JC: One neat strategy on caching used by ARM processors is the 'random drop cache'. The idea is to have a fixed size of cache and drop a random item from it when a new item is added. This gives graceful degradation of cache performance, where a least-recently-used cache would end up doing the same as no cache in worst case. Random drop cache would be my preferred starting point as it is also easy to implement.

DH: Definitely sounds like a good starting point. I suppose the key is working out what the average case is, which is tricky without stats on how people actually use it. I'd guess that there's quite a bit of jumping around which is effectively random, but with a tendency to be close to the current position. There might not be enough of a benefit to justify any extra complexity though.

Find Notes View

JC: Please discuss whether any changes to the find-notes display will be made. For example, is it useful to show the algorithm's time-varying 'level of confidence' in the analysis?

DH: This is open to discussion - I think such a quantity would implicitly require a definition for 'the perfect output' with which to compare the actual output, and I'm not convinced there is an objective one. (For instance, what should the output be given white noise as input?). I think the only real option is to assume the user knows roughly what they want to get as output, and give them the control over the analysis to ensure they get it. One change that would definitely be useful would be drawing a keyboard instead of or as well as the frequency scale. (I think the note track drawing code already does this, but it'd need a bit of modification) Maybe also making the amplitude variations clearer (with colours). Setting the initial zoom level sensibly would probably also be good.

JC: I'd expect a quality measure to drop out fairly naturally. If you give note finding flute music, very pure tones, the found notes will account for near 100% of the signal. If you give it white noise, the found notes will account for near 0%. For piano music it depends on how closely you model your pianos notes and reverb, but accounting for 50% of the signal when there are few/no chords should be doable without it becoming a major research project all on its own. If a quality measure doesn't come out naturally, then displaying some quality measure - at least for a GSoC project - is not a good idea after all.

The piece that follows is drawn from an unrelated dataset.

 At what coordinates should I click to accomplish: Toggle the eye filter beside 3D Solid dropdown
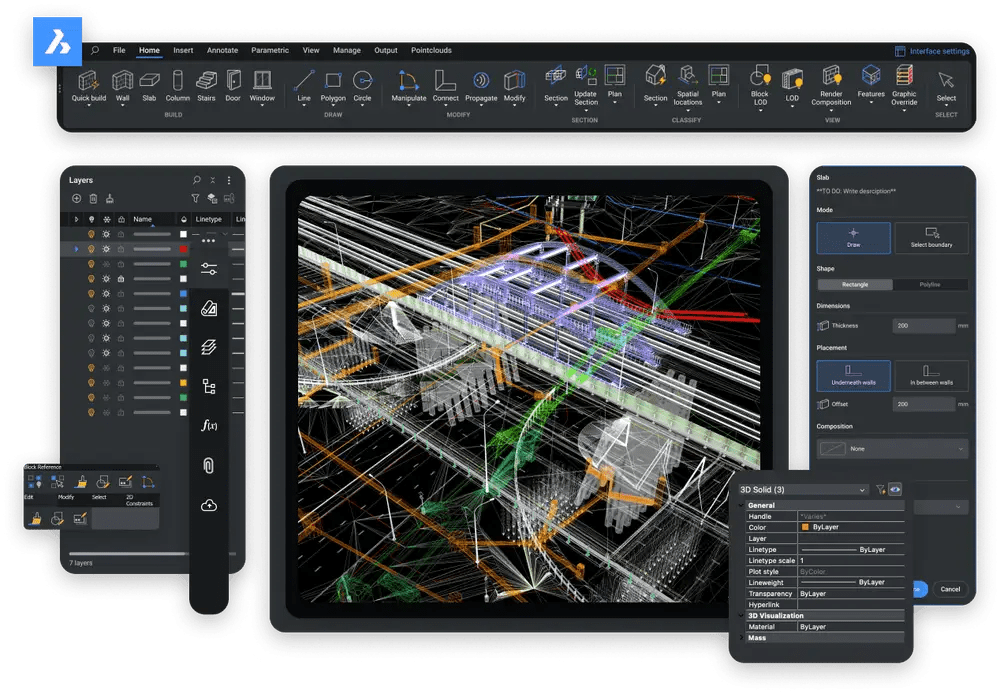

If you add a dialog to control the analysis, and that is very optional, then please have at most one continuously adjustable numerical parameter. This is a classic problem with analysis code from a user perspective. Finding the right combination of parameters can be like searching for a needle in a haystack. To fix that you then need more complex ideally visual feedback on the different stages of analysis. There is not time for that level of sophistication within GSoC - though it would be very welcome later on. So my advice is keep it simple enough that it can be usable by end users within GSoC time frame. We need what you do for GSoC to be usable by users. Given the other changes, probably no numerical parameter at all, but if there is, at most one.

Happy to argue/discuss, as a lot of what I say is educated guesswork based on analogy. I'm not quite as dogmatic as I may sound.

DH: Thanks. I agree that simplicity is the order of the day - my concern with the quality measure was that for it to be useful it might have to be complex. With an instrument that has strong overtones, if the the note-finding doesn't take this into account (quite likely, given time available), it may just add extra notes at those frequencies. So then it would account for more of the signal, but would be less correct. That said, if a useful quality measure does appear naturally then I have no objection to displaying it.

I think one parameter will be plenty - probably just a threshold value of some sort. If it turns out that even that isn't needed then all the better.